Arkadaşlarımdan farklı kaldım; iş ömrümü bıraktım, üniversiteye gidemedim. bir süre daha sonra tekrar kötüleştim. Akciğerlerimde de sıvı birikmesi oldu. Ağır bakıma yatırıldım. Ağır bakımdayken öbür bir kalp takviye pompası daha taktılar bana. 20-25 gün hareketsiz yattım. Orada ölen şahısları görür görmez sizin de umudunuz tükeniyor. Ancak organ bekleyen insanların umudunu yitirmemesi gerekiyor, zira beklenmedik bir anda uygun donör çıkabiliyor. Gerçekten bana da o denli oldu. Gece 2’de Hasret Otçu Hanım nakil koordinatörümüz, organ çıktığını söyleyince şaşırdık. Apar topar hastaneye geldik.”
diye konuştu.

“Bekleme süreci epey zordu”

Berat Öz’ün annesi Ayşe Öz ise oğlunun o yaşa kadar hiç bir sıhhat sorunu olmadığını kaydederek, organlarını bağışlayan donörün ailesine de minnettarlığını lisana getirdi ve şunları söylemiş oldu:

“Bir anda şoke olduk, ağır bir grip de değildi geçirdiği. Şikayetleri ilerledi, mide bulantısı, karın ağrısı, ağır öksürüğü vardı. Bu şikayetlerle bir gece acile geldik hastaneye. Kalp nakli olması gerektiği söylendi. Bekleme süreci de hayli zordu. Benim elimden hiç bir şey gelmiyor, kendisi üzülüyor. Ben de üzülüyorum. Yeni bir hayat bekliyorduk açıkçası.

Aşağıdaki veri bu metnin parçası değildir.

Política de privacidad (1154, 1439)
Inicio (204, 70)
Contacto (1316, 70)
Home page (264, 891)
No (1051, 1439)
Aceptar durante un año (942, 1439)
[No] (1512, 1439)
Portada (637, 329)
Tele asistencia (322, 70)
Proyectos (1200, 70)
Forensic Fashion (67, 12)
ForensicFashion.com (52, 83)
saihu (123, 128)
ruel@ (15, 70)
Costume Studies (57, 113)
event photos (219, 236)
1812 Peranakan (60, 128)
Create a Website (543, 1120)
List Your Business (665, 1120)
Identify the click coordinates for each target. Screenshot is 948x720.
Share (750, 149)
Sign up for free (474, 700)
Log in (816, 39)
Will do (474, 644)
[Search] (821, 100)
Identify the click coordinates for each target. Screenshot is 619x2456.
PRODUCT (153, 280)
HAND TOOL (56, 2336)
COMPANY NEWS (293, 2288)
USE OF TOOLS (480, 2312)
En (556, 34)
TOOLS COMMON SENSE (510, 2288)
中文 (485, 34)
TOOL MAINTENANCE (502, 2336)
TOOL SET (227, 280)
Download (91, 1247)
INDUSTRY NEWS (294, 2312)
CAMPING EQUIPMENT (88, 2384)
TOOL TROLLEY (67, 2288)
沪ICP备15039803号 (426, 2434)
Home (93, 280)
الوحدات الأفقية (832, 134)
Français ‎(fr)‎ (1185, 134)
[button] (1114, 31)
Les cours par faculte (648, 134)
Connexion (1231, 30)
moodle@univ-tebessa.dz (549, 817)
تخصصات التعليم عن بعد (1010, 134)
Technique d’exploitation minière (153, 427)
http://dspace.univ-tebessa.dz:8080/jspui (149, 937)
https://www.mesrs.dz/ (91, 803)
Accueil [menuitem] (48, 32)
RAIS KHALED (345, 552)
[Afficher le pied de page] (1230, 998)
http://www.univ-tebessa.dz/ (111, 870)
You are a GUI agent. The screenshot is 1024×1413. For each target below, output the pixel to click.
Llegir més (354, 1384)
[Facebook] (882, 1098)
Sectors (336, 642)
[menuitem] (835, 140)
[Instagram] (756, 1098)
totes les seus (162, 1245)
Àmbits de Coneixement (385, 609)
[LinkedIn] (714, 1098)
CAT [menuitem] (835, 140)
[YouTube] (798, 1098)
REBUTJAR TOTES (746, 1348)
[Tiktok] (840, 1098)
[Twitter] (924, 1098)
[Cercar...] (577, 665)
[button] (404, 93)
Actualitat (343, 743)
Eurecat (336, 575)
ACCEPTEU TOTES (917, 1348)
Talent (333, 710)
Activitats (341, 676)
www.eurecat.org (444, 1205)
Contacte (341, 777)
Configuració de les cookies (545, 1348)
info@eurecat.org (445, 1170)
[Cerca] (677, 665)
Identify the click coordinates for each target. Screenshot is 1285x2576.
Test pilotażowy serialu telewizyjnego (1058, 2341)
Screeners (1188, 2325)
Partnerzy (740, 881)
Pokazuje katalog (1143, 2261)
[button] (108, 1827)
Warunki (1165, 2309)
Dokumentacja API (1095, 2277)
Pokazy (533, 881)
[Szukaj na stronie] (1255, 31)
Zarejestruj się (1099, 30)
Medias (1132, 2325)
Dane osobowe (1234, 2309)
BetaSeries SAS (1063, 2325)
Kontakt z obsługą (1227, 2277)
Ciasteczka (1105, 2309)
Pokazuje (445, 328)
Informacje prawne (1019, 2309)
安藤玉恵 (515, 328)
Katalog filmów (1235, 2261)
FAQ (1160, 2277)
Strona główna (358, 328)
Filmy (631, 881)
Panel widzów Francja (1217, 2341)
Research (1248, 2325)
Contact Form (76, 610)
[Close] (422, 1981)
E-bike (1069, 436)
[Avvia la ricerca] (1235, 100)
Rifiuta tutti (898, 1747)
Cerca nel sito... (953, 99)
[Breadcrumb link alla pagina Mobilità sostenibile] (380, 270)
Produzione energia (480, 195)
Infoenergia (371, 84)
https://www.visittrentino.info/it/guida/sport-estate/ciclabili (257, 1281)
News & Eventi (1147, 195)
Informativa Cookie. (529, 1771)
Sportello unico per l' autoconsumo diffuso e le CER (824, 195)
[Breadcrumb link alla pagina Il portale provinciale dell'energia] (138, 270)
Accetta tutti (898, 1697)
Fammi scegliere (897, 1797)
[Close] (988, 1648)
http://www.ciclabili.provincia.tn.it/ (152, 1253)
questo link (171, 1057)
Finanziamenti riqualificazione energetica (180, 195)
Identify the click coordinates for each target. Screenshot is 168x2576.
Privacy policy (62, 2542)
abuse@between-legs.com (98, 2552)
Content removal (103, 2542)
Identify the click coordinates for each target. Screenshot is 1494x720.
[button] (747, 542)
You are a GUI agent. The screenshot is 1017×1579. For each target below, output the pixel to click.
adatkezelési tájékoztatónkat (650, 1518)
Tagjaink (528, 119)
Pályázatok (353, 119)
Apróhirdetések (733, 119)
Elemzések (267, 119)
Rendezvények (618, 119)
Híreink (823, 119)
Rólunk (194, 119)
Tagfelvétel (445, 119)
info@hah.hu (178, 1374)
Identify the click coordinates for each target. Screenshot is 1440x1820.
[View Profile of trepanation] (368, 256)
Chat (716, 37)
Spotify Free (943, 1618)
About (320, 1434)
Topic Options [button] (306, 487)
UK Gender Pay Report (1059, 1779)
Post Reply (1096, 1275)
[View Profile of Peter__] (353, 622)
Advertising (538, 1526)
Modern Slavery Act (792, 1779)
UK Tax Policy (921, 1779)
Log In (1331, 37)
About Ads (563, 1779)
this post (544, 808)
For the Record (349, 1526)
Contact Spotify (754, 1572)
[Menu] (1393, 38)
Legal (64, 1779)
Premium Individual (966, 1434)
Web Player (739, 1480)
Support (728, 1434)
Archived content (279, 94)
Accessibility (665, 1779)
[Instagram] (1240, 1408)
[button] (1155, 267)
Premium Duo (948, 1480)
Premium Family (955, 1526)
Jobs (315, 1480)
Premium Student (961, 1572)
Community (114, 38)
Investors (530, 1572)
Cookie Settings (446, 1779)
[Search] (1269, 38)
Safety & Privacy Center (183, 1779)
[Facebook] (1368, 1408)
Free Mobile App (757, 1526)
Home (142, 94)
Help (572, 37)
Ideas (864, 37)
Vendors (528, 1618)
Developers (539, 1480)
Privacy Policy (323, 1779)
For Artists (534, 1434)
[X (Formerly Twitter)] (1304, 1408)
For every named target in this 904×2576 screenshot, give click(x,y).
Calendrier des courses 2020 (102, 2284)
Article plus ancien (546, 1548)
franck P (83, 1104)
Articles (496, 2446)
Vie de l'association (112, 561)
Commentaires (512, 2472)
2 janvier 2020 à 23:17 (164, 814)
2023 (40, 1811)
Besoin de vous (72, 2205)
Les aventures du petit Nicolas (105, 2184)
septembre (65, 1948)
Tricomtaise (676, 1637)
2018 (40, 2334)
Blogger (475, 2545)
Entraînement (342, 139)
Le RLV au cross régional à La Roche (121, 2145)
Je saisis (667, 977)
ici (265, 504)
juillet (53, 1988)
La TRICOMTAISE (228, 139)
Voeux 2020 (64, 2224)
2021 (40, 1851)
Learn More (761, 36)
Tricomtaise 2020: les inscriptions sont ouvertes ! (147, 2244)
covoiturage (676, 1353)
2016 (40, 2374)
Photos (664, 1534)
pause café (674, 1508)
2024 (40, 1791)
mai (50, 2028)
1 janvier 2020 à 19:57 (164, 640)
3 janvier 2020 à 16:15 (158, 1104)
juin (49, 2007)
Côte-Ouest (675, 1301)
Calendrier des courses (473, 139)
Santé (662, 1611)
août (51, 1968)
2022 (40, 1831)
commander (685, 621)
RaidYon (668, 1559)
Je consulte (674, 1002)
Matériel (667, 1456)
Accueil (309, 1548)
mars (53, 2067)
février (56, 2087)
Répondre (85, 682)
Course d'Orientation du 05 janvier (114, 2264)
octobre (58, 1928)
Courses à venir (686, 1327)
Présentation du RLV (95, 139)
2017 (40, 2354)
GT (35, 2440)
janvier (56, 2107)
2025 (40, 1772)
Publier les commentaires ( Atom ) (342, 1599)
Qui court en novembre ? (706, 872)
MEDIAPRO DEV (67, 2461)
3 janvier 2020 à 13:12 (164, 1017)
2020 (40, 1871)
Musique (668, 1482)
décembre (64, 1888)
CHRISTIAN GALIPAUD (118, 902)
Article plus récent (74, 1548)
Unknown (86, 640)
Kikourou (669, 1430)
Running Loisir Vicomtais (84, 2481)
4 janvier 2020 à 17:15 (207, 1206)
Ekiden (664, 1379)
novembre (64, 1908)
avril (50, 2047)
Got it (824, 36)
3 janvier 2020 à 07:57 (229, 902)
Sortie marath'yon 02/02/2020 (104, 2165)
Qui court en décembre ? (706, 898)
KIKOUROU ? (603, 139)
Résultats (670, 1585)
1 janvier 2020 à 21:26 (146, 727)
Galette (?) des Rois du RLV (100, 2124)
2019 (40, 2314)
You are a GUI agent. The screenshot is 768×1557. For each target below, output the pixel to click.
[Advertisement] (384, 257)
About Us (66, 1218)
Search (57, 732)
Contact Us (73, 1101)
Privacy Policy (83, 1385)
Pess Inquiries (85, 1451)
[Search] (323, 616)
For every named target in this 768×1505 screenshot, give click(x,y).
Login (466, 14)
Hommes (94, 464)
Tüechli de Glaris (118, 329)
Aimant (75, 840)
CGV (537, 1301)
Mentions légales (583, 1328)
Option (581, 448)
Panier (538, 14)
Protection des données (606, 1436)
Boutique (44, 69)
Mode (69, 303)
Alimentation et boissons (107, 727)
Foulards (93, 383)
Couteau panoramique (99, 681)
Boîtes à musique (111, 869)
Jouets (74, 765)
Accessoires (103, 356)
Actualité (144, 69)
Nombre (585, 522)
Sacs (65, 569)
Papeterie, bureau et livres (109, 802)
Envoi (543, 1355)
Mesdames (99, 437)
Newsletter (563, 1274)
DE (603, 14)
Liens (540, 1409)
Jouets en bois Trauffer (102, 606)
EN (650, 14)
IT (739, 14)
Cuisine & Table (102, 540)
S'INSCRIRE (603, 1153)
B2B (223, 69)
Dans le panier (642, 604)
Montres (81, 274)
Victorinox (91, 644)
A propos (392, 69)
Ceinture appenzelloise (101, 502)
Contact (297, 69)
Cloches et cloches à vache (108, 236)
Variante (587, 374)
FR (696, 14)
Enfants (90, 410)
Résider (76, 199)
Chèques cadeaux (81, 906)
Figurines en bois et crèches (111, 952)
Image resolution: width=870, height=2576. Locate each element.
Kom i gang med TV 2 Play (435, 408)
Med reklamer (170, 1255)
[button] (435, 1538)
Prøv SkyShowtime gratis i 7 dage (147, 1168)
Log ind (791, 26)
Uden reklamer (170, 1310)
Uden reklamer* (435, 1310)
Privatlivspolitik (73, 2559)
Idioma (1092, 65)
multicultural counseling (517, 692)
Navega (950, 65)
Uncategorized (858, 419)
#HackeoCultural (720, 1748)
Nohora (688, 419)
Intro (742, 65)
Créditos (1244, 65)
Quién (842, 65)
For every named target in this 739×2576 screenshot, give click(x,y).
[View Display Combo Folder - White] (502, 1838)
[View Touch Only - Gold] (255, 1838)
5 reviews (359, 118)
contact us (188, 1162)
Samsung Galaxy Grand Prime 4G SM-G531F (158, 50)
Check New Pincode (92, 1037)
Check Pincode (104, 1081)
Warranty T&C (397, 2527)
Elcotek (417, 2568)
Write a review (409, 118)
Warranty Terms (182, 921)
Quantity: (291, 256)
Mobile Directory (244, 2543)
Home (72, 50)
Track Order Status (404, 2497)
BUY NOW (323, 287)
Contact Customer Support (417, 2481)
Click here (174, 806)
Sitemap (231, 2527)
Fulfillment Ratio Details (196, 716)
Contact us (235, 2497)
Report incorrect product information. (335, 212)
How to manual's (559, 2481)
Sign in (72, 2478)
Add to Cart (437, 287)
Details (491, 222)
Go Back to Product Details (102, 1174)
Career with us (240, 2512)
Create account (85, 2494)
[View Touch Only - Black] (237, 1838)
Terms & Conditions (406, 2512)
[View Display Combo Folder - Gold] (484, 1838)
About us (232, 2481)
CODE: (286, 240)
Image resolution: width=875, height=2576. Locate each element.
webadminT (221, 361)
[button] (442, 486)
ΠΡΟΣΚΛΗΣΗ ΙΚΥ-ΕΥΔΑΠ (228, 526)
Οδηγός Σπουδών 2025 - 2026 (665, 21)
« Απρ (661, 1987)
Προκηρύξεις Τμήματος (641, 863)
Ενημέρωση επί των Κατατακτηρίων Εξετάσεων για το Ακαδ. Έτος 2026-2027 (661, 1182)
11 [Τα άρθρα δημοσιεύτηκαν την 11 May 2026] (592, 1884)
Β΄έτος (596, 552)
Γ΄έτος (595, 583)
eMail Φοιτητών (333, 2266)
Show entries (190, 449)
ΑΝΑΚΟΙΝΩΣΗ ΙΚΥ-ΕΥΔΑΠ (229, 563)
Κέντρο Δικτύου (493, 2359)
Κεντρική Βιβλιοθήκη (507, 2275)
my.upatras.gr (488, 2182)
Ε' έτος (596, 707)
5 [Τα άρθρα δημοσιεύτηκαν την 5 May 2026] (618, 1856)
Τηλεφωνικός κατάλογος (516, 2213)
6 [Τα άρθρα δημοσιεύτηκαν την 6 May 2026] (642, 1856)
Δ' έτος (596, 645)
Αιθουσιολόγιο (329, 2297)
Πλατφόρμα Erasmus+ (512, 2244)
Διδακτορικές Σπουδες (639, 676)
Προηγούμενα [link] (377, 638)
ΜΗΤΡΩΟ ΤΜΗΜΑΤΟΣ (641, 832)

Bağışta bulunan aileye teşekkür etti

Ümidini kesmişti artık, ‘Anne bana çıkmayacak’ diye üzülürdü. Rabbim bir mucize yaşattı bize. Organlarını bağışlayan o genci de evladımın yerine koydum. Organ bağışı hakikaten epeyce kıymetli. Oğlum da ailem de hepimiz organlarımızı bağışladık. Hatta oğlum, ‘Anne bana uygun kalp çıkmazsa diğer bir aileye bir can, bir nefes olsun öteki organlarım’ dedi. Bağışta bulunan aileye de epey teşekkür ediyorum. Rabbim onlara sabır versin, güç kuvvet versin.”